● Task brief: How many lines in the records below hold the string "amount"? Answer with the number alone.

(Records excerpted from a collection)

Content starts

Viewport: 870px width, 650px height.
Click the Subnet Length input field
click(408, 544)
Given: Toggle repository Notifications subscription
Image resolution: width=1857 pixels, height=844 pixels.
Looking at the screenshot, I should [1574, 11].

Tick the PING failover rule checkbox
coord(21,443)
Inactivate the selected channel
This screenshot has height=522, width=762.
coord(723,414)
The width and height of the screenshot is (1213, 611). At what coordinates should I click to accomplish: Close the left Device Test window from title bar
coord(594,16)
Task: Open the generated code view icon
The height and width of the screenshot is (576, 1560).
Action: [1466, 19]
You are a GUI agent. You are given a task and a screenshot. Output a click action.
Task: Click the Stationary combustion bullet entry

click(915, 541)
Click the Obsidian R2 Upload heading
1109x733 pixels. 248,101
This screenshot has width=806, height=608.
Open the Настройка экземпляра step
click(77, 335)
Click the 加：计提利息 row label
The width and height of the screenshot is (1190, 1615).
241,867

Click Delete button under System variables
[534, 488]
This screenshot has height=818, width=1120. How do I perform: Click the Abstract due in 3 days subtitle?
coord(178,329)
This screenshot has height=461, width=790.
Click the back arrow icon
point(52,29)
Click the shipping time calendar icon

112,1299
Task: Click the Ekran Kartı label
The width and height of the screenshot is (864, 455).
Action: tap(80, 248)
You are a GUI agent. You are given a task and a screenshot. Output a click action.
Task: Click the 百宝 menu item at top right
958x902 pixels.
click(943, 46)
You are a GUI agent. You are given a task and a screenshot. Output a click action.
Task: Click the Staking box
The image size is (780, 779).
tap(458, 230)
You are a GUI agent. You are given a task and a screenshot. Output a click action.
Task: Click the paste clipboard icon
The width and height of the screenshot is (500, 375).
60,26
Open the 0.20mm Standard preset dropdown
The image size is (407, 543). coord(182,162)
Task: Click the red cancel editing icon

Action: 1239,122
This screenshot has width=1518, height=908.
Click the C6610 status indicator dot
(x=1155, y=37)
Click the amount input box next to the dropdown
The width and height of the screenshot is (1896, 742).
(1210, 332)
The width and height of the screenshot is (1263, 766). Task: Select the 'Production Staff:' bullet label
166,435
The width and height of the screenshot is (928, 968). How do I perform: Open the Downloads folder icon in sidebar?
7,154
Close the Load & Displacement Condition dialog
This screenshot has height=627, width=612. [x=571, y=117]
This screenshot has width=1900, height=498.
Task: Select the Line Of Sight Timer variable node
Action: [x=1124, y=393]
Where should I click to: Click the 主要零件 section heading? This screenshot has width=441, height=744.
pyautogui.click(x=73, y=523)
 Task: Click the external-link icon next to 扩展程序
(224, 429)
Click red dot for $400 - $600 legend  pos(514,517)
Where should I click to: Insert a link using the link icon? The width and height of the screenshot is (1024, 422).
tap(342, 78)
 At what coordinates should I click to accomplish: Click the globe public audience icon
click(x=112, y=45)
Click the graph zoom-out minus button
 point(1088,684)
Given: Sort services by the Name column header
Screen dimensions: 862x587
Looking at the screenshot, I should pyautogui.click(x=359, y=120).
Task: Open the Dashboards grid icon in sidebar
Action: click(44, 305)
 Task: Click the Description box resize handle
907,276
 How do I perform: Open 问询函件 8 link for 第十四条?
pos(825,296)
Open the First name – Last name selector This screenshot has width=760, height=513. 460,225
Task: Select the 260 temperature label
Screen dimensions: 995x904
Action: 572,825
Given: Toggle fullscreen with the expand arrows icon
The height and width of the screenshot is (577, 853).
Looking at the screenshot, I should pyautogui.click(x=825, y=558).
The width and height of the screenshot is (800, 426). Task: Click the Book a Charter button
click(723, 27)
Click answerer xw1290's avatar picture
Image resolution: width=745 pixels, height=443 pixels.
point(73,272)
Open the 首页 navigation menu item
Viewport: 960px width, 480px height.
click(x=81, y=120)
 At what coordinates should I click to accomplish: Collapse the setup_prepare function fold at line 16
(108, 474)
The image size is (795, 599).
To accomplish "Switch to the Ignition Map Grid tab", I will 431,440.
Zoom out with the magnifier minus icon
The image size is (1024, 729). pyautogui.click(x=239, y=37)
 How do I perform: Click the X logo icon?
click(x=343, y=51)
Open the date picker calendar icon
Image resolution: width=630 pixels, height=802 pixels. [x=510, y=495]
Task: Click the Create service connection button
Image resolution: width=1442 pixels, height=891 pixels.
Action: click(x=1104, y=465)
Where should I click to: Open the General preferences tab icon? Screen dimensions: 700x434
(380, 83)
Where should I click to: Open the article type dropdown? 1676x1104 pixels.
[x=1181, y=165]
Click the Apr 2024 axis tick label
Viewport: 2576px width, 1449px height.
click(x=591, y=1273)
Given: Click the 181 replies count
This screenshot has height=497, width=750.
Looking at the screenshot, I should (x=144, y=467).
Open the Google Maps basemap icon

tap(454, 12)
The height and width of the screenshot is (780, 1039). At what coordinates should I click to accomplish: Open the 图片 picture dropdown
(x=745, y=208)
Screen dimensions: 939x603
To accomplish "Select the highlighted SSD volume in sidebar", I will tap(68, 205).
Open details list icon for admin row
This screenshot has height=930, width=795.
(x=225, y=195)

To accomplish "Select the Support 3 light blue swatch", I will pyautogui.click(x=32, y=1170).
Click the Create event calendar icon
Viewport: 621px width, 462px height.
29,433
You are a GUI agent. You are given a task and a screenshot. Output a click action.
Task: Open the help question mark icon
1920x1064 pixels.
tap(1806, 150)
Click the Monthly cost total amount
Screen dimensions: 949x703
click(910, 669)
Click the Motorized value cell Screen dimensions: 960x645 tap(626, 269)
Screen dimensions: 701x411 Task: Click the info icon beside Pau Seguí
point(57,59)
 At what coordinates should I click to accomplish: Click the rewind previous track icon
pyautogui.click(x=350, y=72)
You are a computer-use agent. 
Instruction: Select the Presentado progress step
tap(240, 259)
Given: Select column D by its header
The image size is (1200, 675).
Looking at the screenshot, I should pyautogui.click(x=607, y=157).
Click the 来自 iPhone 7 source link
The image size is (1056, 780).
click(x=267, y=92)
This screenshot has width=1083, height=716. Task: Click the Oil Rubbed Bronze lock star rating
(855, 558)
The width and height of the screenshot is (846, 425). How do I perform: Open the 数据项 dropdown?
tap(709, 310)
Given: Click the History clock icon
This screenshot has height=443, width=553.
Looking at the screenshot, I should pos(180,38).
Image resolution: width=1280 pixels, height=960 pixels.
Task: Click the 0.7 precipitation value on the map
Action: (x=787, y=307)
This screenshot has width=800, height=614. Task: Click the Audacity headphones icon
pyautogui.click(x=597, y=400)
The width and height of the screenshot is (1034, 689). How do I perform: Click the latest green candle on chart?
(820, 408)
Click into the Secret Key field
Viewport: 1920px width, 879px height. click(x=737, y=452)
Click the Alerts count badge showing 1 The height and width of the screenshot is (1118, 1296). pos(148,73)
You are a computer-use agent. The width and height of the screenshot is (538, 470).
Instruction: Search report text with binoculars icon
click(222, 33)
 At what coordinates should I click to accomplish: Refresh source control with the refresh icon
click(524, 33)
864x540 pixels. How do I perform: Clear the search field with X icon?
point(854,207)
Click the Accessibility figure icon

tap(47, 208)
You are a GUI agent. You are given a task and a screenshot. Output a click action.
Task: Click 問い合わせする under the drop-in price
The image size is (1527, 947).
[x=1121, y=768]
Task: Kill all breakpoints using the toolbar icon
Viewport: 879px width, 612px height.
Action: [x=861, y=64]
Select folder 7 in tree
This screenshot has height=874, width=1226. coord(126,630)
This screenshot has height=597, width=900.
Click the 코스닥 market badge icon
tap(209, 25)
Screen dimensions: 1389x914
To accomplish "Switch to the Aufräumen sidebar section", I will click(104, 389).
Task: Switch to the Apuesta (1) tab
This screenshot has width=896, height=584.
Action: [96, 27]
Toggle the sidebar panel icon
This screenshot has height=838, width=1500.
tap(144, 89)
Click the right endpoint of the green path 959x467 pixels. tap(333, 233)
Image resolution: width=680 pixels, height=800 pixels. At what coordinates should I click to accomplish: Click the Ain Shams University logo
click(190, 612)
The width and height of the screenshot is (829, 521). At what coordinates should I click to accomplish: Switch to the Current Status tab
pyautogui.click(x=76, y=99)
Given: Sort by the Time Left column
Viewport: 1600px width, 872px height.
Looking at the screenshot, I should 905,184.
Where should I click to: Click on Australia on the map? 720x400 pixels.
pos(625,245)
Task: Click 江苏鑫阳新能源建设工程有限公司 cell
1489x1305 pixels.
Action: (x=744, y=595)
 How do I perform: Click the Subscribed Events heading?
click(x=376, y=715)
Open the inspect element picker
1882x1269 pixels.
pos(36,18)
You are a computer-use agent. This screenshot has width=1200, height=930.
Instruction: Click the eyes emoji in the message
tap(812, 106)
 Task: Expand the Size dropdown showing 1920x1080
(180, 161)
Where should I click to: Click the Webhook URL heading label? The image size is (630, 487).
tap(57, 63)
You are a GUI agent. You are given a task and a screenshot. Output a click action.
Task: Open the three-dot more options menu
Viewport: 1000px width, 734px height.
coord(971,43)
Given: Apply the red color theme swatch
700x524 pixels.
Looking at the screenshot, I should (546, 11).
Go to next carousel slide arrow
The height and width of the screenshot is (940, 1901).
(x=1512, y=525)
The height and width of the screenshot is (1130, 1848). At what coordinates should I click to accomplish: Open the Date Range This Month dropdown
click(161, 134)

Content ends

● Solution to the exercise: 2